“Sono in 4 in 42 metri quadri e il papà nel 2018 ha subito l’amputazione di una gamba. Parlando con un’amica ci è venuta l’idea di aiutarli a trovare la nuova casa che volevano”. Laura Moriondo di Piossasco racconta come è nata la raccolta fondi “Una casetta per Pietro”, lanciata sul sito Internet GoFundMe a questo link.

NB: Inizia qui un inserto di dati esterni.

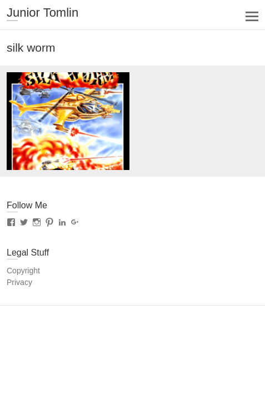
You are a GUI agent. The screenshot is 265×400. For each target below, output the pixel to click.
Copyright (23, 270)
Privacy (19, 282)
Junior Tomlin (42, 12)
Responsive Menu (252, 16)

Pietro è un bimbo down di 9 anni, “sempre sorridente e molto affettuoso”, figlio di papà Vanni e mamma Sussy, vive con loro e la sorella più grande Selina in una casa a Rivalta di Torino. Ma lo spazio non è più sufficiente per le loro esigenze.
“L’incidente al papà ha interrotto bruscamente il grande sogno: comprare una casetta che potesse garantire loro una vivibilità più accettabile, che vivere in un alloggio con camera e cucina – racconta Moriondo, che ad aprile saranno tre anni, che è affidataria diurna di Pietro –. Per questo motivo abbiamo pensato alla raccolta fondi che potesse sostenerli per le prime spese e permettesse loro di coronare il sogno”.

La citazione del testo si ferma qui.